- [Task instructions]: Pull out every row below that contains the word "rész", and copy each one in full.

Rows pointing to places in documents and screenshots
_ _ _ _ _ _ _

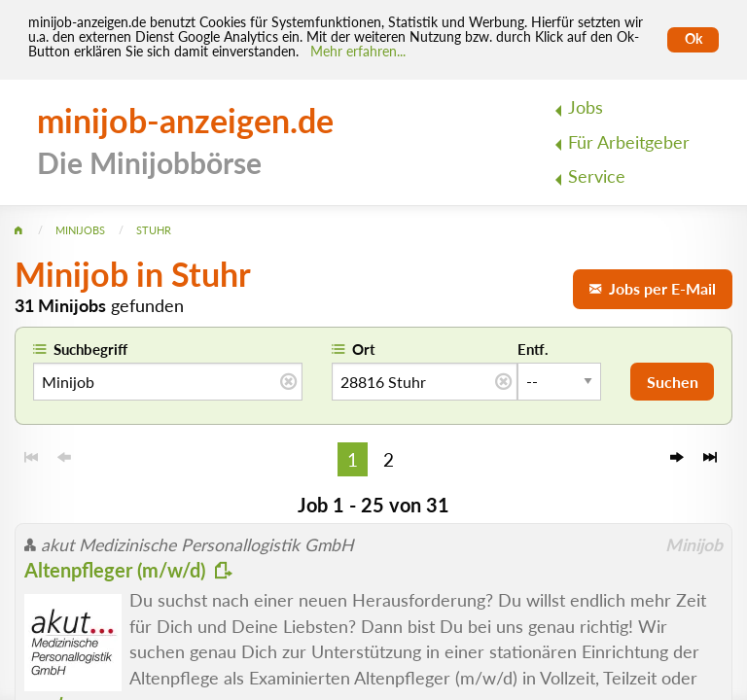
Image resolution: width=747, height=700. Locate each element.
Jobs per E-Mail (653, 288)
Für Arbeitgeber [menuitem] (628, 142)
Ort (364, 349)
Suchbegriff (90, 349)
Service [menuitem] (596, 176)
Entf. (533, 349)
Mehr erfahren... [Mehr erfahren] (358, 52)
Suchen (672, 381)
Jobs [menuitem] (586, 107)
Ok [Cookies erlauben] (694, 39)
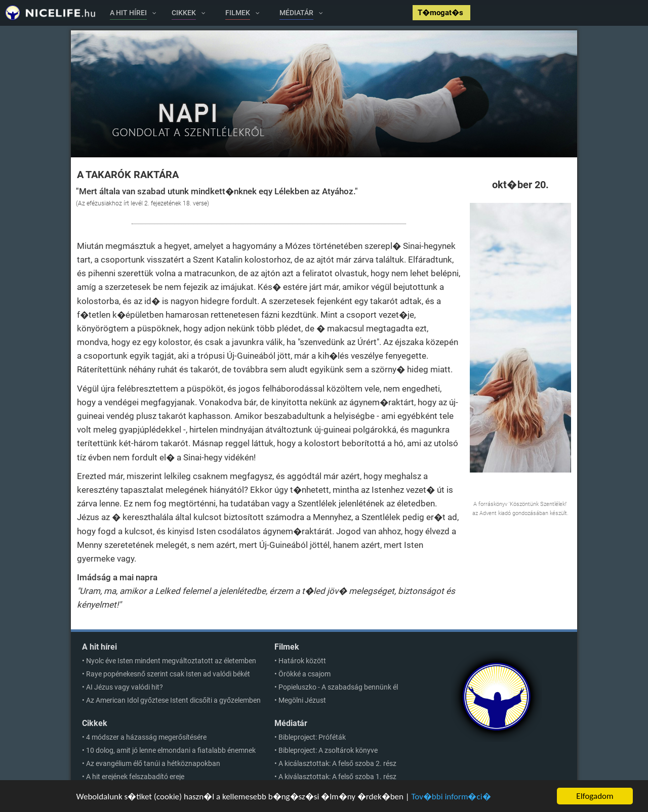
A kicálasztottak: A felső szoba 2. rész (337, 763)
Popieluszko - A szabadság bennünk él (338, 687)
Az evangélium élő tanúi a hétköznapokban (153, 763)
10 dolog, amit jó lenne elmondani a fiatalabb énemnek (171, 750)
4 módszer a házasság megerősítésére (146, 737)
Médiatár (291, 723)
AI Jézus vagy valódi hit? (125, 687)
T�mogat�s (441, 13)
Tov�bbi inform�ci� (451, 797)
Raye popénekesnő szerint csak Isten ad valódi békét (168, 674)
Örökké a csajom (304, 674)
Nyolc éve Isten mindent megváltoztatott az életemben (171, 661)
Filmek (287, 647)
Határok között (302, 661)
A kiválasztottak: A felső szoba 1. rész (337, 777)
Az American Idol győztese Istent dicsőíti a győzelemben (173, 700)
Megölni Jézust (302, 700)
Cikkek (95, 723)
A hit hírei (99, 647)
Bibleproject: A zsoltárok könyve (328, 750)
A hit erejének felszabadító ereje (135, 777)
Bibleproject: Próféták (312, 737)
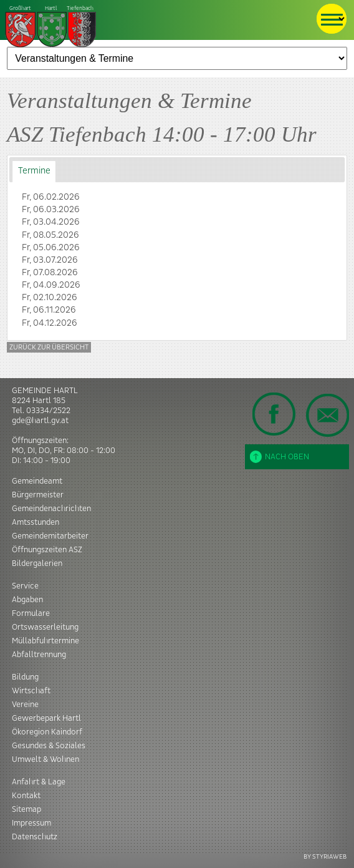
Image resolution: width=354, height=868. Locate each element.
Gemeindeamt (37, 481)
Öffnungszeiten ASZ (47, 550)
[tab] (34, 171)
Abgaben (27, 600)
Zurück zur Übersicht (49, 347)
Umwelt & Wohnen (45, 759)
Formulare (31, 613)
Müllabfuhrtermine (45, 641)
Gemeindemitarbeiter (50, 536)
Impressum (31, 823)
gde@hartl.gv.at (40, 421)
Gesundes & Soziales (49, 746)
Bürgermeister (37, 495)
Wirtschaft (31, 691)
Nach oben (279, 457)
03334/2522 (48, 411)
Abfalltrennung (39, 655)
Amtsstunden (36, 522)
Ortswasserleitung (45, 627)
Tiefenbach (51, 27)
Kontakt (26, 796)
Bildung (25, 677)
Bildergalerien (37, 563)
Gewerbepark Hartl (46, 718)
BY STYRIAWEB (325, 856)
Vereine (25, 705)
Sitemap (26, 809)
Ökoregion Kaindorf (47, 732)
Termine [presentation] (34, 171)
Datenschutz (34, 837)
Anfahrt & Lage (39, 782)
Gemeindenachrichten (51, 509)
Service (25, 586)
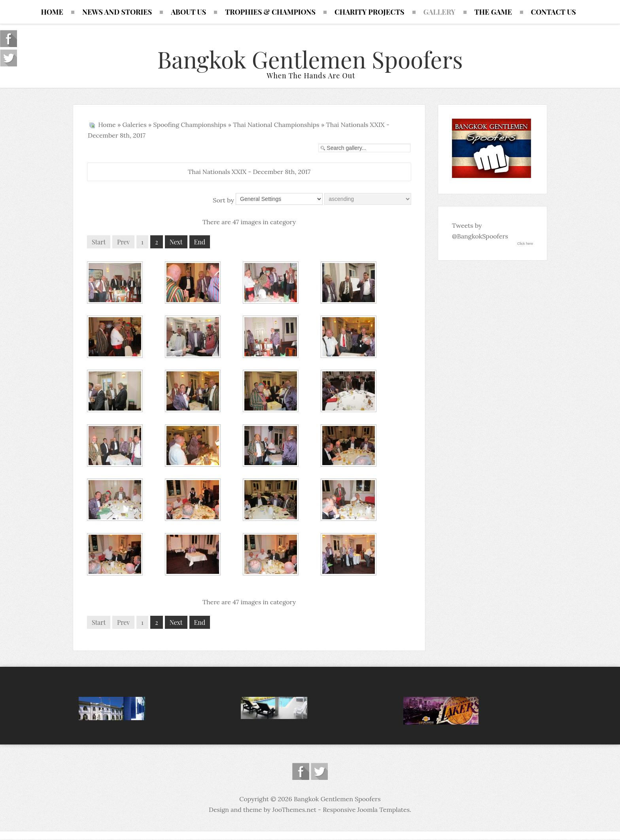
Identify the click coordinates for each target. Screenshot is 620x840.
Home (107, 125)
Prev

_ _ _ _ _ _ _

- [Output of the task]:
A kicálasztottak: A felső szoba 2. rész (337, 763)
A kiválasztottak: A felső szoba 1. rész (337, 777)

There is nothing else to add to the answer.